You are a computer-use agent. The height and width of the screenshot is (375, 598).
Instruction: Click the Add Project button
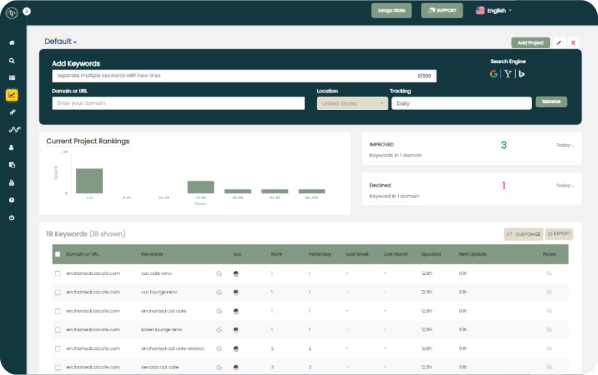[530, 43]
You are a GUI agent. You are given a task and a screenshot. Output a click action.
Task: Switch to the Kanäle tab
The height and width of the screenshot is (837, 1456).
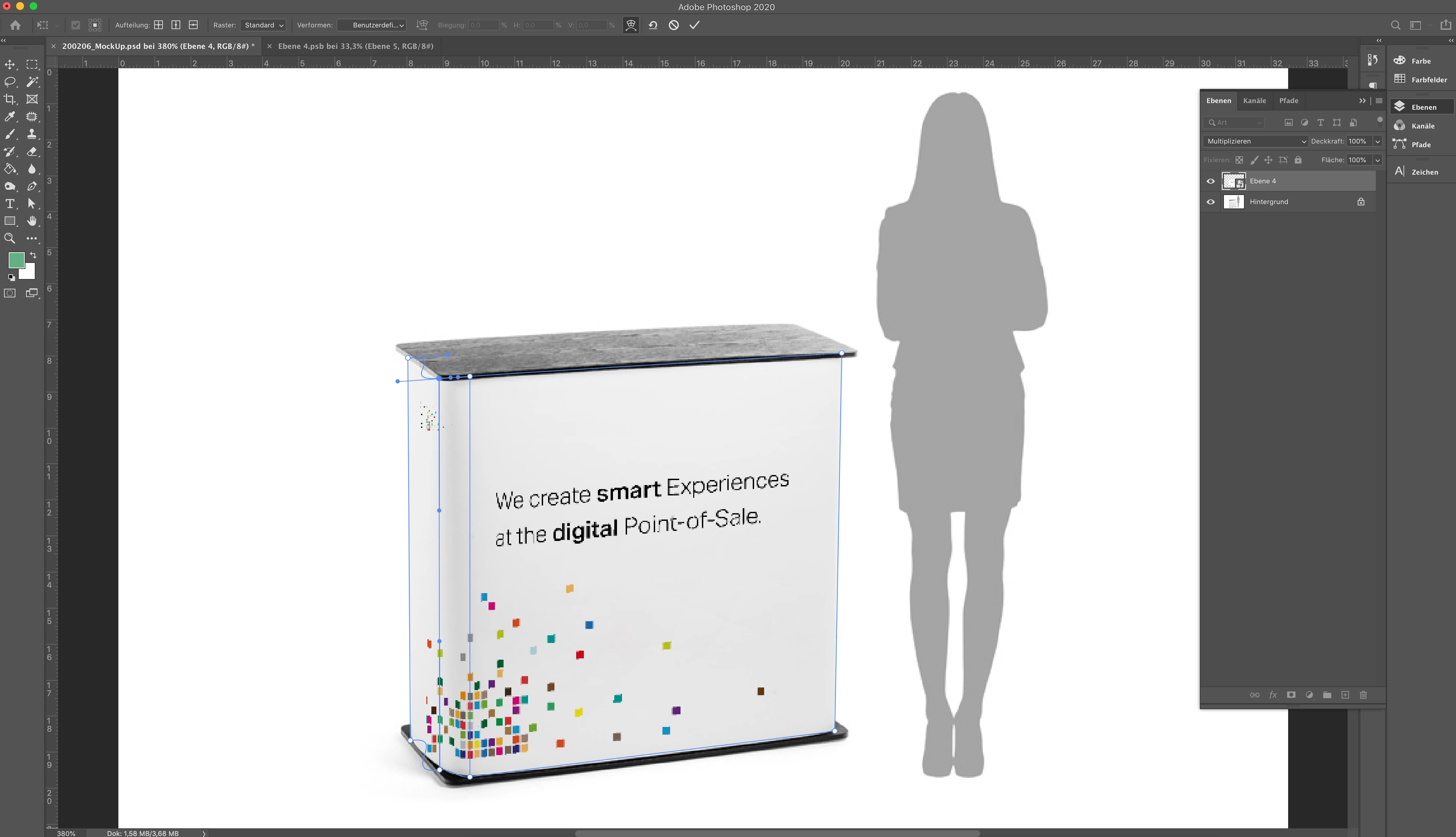click(x=1254, y=101)
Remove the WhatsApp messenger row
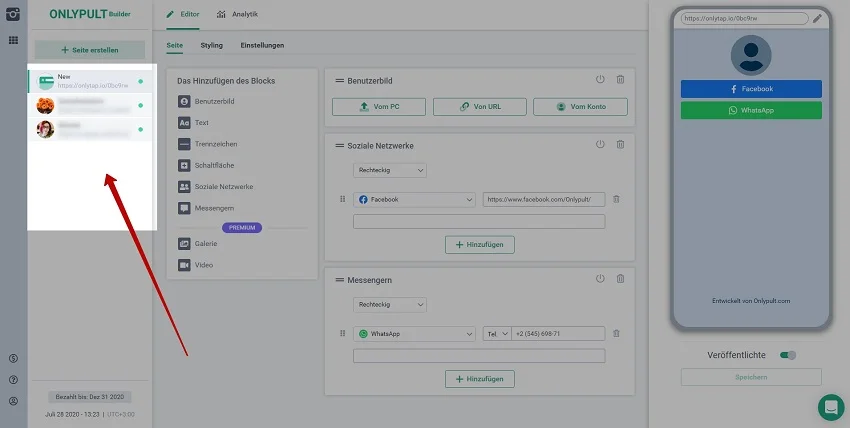Viewport: 850px width, 428px height. [616, 333]
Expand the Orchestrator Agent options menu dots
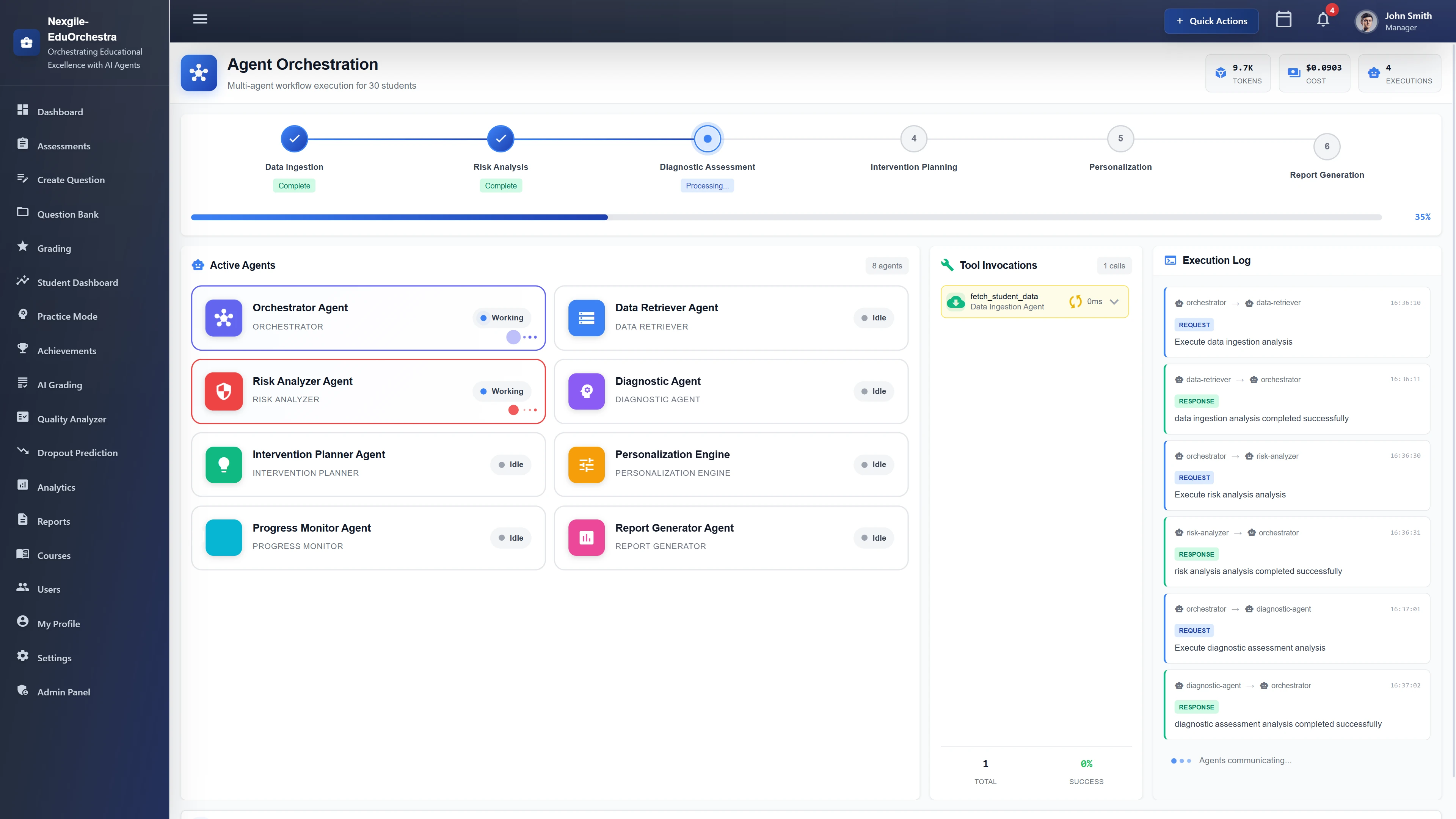The width and height of the screenshot is (1456, 819). coord(531,337)
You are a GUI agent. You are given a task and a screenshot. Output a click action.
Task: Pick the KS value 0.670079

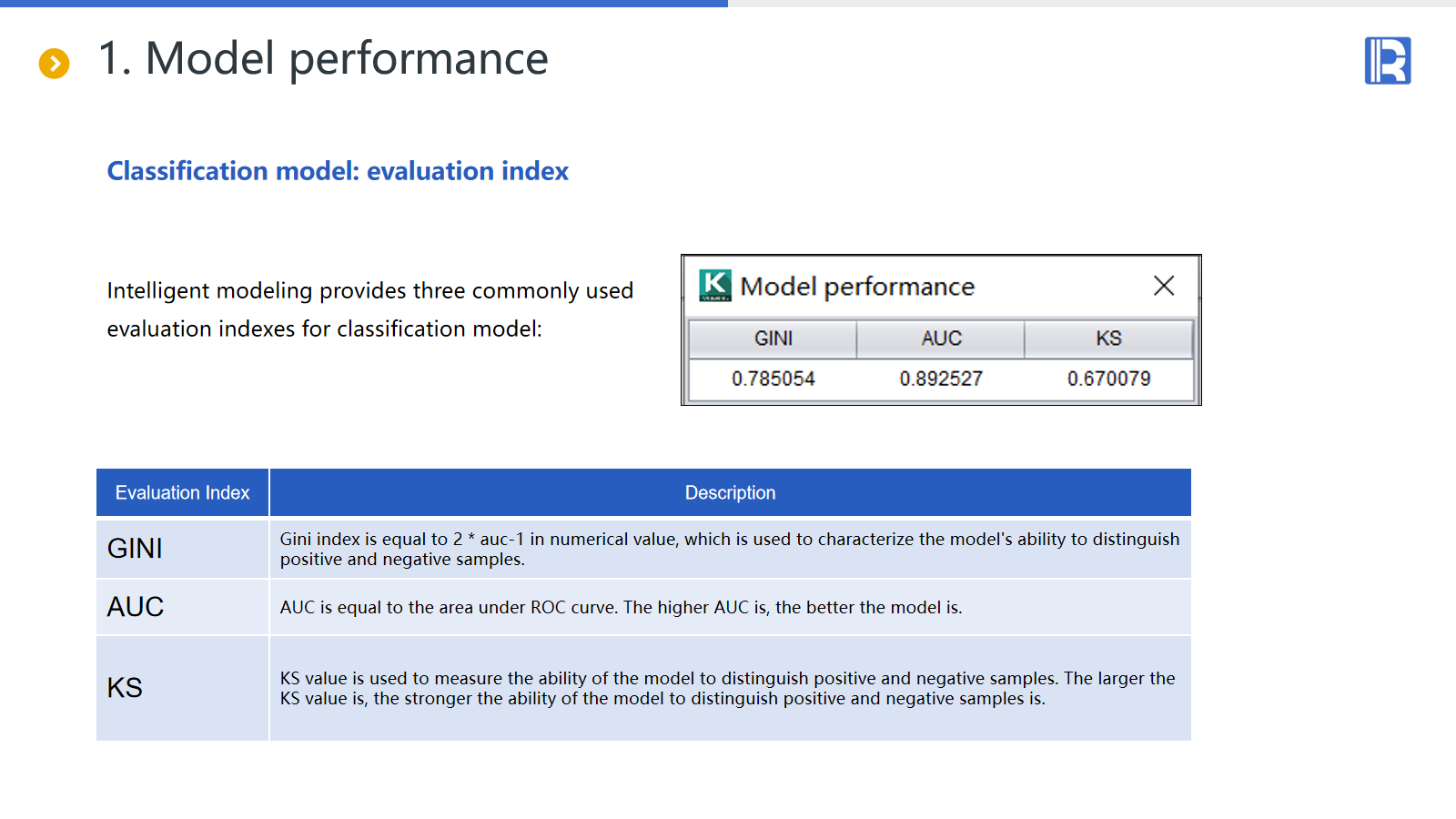tap(1108, 379)
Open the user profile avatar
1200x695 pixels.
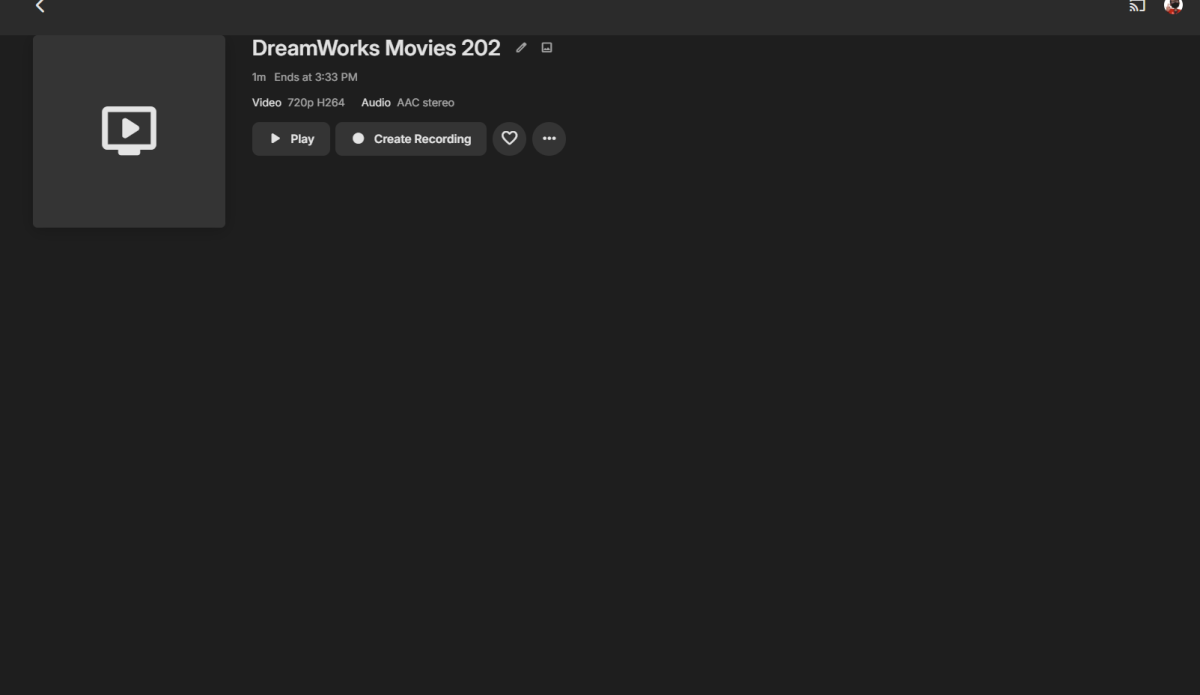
########################################
> What is required: Please rewrite all of the entries above, changing "GUI agent" to "screen assistant" and keeping everything else the same. Leave the pictures out of your answer.

> Exercise solution:
You are a computer-use agent. The height and width of the screenshot is (375, 598).
Instruction: Click the Add Project button
[530, 43]
You are a screen assistant. You are given a task and a screenshot. Output a click action.
Task: Switch to the Kanäle tab
The height and width of the screenshot is (837, 1456).
click(x=1254, y=101)
Remove the WhatsApp messenger row
Viewport: 850px width, 428px height. [616, 333]
Expand the Orchestrator Agent options menu dots
The width and height of the screenshot is (1456, 819). coord(531,337)
You are a screen assistant. You are given a task and a screenshot. Output a click action.
Task: Pick the KS value 0.670079

tap(1108, 379)
Open the user profile avatar
1200x695 pixels.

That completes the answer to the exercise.